Alexandra Minna Stern is the Humanities Dean, and Professor of English and History, and at the Institute for Society and Genetics, at the University of California, Los Angeles.

== Academic career ==
Her research focuses on the history of eugenics, the uses and misuses of genetics, and the extremism of the far right in national and international contexts. She has also written about the history of public health, infectious diseases, and tropical medicine. Through these topics, she explores the dynamics of gender, sexuality, race, ethnicity, disability, social difference, and reproductive politics.

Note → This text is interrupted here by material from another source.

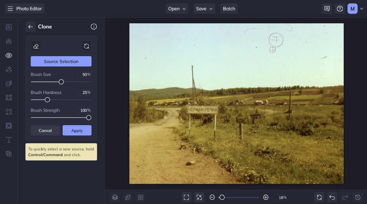Open the Image Manager sidebar icon
The image size is (367, 204).
(x=9, y=27)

In 2013, Stern founded the Sterilization and Social Justice Lab (SSJL), an interdisciplinary research team studying the history of eugenic sterilization in the United States. Stern currently co-directs the SSJL with Nicole Novak, and Natalie Lira. In January 2017, Stern and co-authors Nicole Novak, Natalie Lira, Kate O'Connor, Sharon Kardia, and Siobán Harlow published an article in the American Journal of Public Health entitled, "California's Sterilization Survivors: An Estimate and Call for Redress" which estimated the likely living number of survivors of California's 20th century eugenic sterilization program. This research received extensive media coverage in The New York Times, The Atlantic, and NPR. It inspired and informed a Los Angeles Times editorial urging the State of California to seriously consider reparations for survivors of eugenic sterilization. In 2021, California passed the California Forced or Involuntary Sterilization Compensation Program, which provides compensation to survivors of eugenic sterilization laws from 1909 to 1979 and survivors of involuntary sterilizations in women's prisons after 1979. The SSJL's research helped inform this effort, and the lead author of the bill was Assemblywoman Wendy Carrillo. The bill was co-sponsored by the Back to the Basics Community Empowerment, Disability Rights Education and Defense Fund, California Latinas for Reproductive Justice (CLRJ), and California Coalition for Women Prisoners (CCWP), in collaboration with the Sterilization and Social Justice Lab and with contributions from the Belly of the Beast film team. The SSJL was the source for demographic information and contextual historical research to identify survivors from the historic era.

== Publications ==
Stern has written over 50 books and articles, and contributes to popular media stories about gender, medicine, and health in venues such as The New York Times Magazine, The Daily Beast, NPR, The Washington Post, and The Guardian.

=== Eugenic Nation ===
Stern is the author of Eugenic Nation: Faults and Frontiers of Better Breeding in Modern America (University of California Press, 2005), which won the Arthur Viseltear Award for outstanding contribution to the history of public health by the American Public Health Association. Eugenic Nation is now in its second edition (University of California Press, 2015).

=== Telling Genes ===
Stern is also the author of Telling Genes: The Story of Genetic Counseling in America (Johns Hopkins University Press, 2012), which Choice Reviews named a Choice Outstanding Academic Title.

=== Proud Boys and the White Ethnostate ===
Stern's latest book, Proud Boys and the White Ethnostate: How the Alt-Right is Warping the American Imagination (Beacon Press, 2019), applies the lenses of historical analysis, feminist studies, and critical race studies to deconstructing the core ideas of the alt-right and white nationalism.